TASK REQUIREMENTS
Every entry below, first to last, should be restated word for word.

MATERIAL PROVIDED
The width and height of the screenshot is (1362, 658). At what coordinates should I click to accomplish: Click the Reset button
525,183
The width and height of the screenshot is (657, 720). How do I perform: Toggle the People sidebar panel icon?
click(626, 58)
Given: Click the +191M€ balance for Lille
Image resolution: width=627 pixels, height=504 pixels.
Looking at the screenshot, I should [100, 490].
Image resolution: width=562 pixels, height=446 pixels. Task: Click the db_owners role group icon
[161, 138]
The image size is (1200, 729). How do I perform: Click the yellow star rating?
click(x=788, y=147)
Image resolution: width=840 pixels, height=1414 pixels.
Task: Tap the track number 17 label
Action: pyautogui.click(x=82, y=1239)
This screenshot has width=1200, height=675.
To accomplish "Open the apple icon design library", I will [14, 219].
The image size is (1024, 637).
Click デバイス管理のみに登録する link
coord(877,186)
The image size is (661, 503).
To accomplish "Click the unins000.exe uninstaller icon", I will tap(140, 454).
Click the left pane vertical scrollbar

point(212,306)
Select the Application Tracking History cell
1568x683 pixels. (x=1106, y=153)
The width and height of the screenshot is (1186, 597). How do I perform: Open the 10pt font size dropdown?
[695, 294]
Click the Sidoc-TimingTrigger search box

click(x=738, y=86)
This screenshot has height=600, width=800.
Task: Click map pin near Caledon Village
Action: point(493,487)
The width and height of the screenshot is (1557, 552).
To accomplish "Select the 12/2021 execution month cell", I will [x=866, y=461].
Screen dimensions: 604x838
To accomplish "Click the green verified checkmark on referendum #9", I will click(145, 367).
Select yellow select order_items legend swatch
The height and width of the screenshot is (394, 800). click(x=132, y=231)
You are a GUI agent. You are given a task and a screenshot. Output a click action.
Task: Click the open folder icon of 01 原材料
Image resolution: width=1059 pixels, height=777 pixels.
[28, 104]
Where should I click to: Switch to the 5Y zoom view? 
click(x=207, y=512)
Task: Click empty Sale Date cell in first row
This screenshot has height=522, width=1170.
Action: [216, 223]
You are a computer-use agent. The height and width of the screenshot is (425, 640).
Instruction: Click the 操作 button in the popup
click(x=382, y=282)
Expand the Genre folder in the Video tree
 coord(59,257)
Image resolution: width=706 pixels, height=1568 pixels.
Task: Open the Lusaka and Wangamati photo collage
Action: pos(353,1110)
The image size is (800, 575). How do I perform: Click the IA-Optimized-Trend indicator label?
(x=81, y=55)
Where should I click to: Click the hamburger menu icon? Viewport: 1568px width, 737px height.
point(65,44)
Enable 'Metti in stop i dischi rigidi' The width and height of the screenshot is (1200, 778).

EXERCISE OUTPUT
The width and height of the screenshot is (1362, 658). At what coordinates should I click to accomplish: Click the Reset button
525,183
The width and height of the screenshot is (657, 720). How do I perform: Toggle the People sidebar panel icon?
click(626, 58)
Given: Click the +191M€ balance for Lille
Image resolution: width=627 pixels, height=504 pixels.
Looking at the screenshot, I should [100, 490].
Image resolution: width=562 pixels, height=446 pixels. Task: Click the db_owners role group icon
[161, 138]
The image size is (1200, 729). How do I perform: Click the yellow star rating?
click(x=788, y=147)
Image resolution: width=840 pixels, height=1414 pixels.
Task: Tap the track number 17 label
Action: pyautogui.click(x=82, y=1239)
This screenshot has width=1200, height=675.
To accomplish "Open the apple icon design library", I will [14, 219].
The image size is (1024, 637).
Click デバイス管理のみに登録する link
coord(877,186)
The image size is (661, 503).
To accomplish "Click the unins000.exe uninstaller icon", I will tap(140, 454).
Click the left pane vertical scrollbar

point(212,306)
Select the Application Tracking History cell
1568x683 pixels. (x=1106, y=153)
The width and height of the screenshot is (1186, 597). How do I perform: Open the 10pt font size dropdown?
[695, 294]
Click the Sidoc-TimingTrigger search box

click(x=738, y=86)
This screenshot has height=600, width=800.
Task: Click map pin near Caledon Village
Action: point(493,487)
The width and height of the screenshot is (1557, 552).
To accomplish "Select the 12/2021 execution month cell", I will [x=866, y=461].
Screen dimensions: 604x838
To accomplish "Click the green verified checkmark on referendum #9", I will click(145, 367).
Select yellow select order_items legend swatch
The height and width of the screenshot is (394, 800). click(x=132, y=231)
You are a GUI agent. You are given a task and a screenshot. Output a click action.
Task: Click the open folder icon of 01 原材料
Image resolution: width=1059 pixels, height=777 pixels.
[28, 104]
Where should I click to: Switch to the 5Y zoom view? 
click(x=207, y=512)
Task: Click empty Sale Date cell in first row
This screenshot has height=522, width=1170.
Action: [216, 223]
You are a computer-use agent. The height and width of the screenshot is (425, 640).
Instruction: Click the 操作 button in the popup
click(x=382, y=282)
Expand the Genre folder in the Video tree
 coord(59,257)
Image resolution: width=706 pixels, height=1568 pixels.
Task: Open the Lusaka and Wangamati photo collage
Action: pos(353,1110)
The image size is (800, 575). How do I perform: Click the IA-Optimized-Trend indicator label?
(x=81, y=55)
Where should I click to: Click the hamburger menu icon? Viewport: 1568px width, 737px height.
point(65,44)
Enable 'Metti in stop i dischi rigidi' The width and height of the screenshot is (1200, 778).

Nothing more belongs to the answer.